Netflix to release first-ever Welsh language TV show

The Welsh drama Dal y Mellt will be available in April with English subtitles.

Netflix has revealed it is releasing its first-ever Welsh language TV show on its platform.

The global streaming service said it has bought the licence for Dal y Mellt – a gritty crime thriller which follows a group of misfits as they come together to pull off a heist.

Adapted from a novel written by Iwan ‘Iwcs’ Roberts, Dal y Mellt – which translates as Catch The Lightning in English – was made by and aired on public service broadcaster S4C.

The series will be available on demand for UK audiences from April 2023 with English subtitles.

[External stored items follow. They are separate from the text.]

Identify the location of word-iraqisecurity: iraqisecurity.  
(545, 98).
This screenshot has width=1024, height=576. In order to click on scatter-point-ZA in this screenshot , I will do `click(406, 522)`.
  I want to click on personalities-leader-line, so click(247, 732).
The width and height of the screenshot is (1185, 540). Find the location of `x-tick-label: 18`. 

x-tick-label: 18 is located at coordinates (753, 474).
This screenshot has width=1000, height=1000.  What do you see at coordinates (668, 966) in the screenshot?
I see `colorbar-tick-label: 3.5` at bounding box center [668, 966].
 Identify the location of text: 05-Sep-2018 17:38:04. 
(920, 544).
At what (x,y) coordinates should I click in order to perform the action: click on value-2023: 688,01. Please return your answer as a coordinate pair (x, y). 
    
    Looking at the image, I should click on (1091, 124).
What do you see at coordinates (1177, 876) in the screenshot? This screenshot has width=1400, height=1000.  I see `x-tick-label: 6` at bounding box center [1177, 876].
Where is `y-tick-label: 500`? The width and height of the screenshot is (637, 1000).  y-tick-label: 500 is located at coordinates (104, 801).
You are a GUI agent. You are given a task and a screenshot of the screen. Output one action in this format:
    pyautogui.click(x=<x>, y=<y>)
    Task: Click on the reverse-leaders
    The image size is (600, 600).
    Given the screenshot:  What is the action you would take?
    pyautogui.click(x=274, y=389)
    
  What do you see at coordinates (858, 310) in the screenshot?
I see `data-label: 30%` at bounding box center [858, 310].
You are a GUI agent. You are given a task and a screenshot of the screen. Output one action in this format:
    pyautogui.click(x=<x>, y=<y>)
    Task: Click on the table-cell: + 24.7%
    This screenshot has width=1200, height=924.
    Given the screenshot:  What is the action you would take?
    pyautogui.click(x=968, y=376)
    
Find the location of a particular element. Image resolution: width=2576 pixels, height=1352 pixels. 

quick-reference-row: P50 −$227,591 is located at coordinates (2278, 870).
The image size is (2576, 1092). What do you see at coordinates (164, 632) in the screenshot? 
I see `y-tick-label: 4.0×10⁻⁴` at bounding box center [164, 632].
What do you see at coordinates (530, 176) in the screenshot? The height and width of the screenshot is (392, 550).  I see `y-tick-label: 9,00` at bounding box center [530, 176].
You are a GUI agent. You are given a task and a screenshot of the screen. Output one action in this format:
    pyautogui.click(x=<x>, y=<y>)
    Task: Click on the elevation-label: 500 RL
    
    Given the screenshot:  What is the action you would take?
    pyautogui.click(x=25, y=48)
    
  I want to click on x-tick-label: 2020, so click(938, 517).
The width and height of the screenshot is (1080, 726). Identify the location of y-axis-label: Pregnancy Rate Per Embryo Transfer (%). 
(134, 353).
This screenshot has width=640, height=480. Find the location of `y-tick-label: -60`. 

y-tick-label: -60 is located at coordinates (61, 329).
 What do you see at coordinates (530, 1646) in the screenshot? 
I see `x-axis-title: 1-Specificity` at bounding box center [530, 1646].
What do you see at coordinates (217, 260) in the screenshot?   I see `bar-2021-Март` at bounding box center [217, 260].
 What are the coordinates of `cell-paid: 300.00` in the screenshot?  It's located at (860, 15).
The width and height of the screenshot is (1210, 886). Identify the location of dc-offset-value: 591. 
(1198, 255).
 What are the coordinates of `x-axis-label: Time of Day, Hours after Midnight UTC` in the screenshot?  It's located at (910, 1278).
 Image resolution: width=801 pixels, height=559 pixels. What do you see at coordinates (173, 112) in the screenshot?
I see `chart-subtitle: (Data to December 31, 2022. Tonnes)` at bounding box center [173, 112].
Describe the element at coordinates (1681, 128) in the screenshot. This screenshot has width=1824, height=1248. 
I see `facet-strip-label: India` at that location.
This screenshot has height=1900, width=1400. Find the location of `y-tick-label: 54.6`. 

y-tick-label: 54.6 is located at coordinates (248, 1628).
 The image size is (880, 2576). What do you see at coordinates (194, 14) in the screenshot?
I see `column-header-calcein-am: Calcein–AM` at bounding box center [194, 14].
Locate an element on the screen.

Benjamin King, Netflix’s director of public policy, UK and Northern Ireland, announced the news during a Welsh Affairs Committee evidence session on Wednesday.

Mr King said: “I’m actually very pleased to be able to share with the committee this morning that we are soon to announce that we have licenced a wonderful show from S4C in the Welsh language – Dal y Mellt – which aired on S4C last year, and it’s coming to Netflix in April.”

He told Welsh MPs that content made in Wales and about Welsh culture “travels extremely well” to audiences across the world.

And that Netflix could “play a helpful role in complementing the intent to promote and preserve the Welsh language”.

“The UK is one of the most important markets for Netflix, particularly in terms of production, and our investment in content,” Mr King said.

“We spend over a billion dollars every year here on UK-made content.

“But I think within the UK, Wales has consistently been the location for many of our most well-known and best loved shows.

“Most people are familiar with Sex Education and many people know as well that certain scenes from The Crown were filmed in Wales, but we also have a suite of other content that was made in Wales for example, our film Havoc, which is the largest feature film ever produced there,” he added.

Havoc, which stars Tom Hardy and Forest Whitaker and is about a detective who must rescue a politician’s estranged son after a drug deal goes awry, was filmed and produced at multiple locations in Wales and is due for release this year.

A number of Welsh programmes have made its may onto the subscription service in recent years, including Hinterland and Keeping Faith, but were aired in the English language.

More recently Netflix has made Welsh subtitles available on certain blockbuster films such as The Adam Project and Red Notice because of lead actor Ryan Reynolds’ connection with Wales as the new owner of Wrexham Football Club.

Welcome To Wrexham, a sports documentary about Reynolds and Always Sunny In Philadelphia star Rob McElhenney’s purchase of the club, was released by Disney+ last summer.

Netflix is the most popular video-on-demand service in Wales, with 74% of viewers over 13 watching it last year, according to Ofcom.

The Welsh Government has a target of creating one million Welsh speakers in Wales by 2050. Despite this, the latest census showed the number of Welsh speakers had dropped to 17.8%.

The committee session also heard from the Association for Commercial Broadcasters and On-Demand Services (COBA), an industry body representing commercial broadcasters and on-demand services, whose members include Now TV, Sky and BT.

COBA executive director Adam Minns said a thriving film and TV production industry had grown in Wales and said the focus of governments should be on building on that “success story”.

“I think one of our biggest contributions has been to create jobs in Wales and stop the brain drain, which I believe has been a concern,” Mr Minns said.

“We’ve helped create an additional 1000 jobs over the last five years.

“We’ve gone from a situation where there was literally one shown being made in Wales 15 years ago to Cardiff being one of the biggest production centres in the UK at the moment.”

Mr Minns said the areas surrounding filming locations benefited economically and that scenes set in Wales promoted tourism to the country.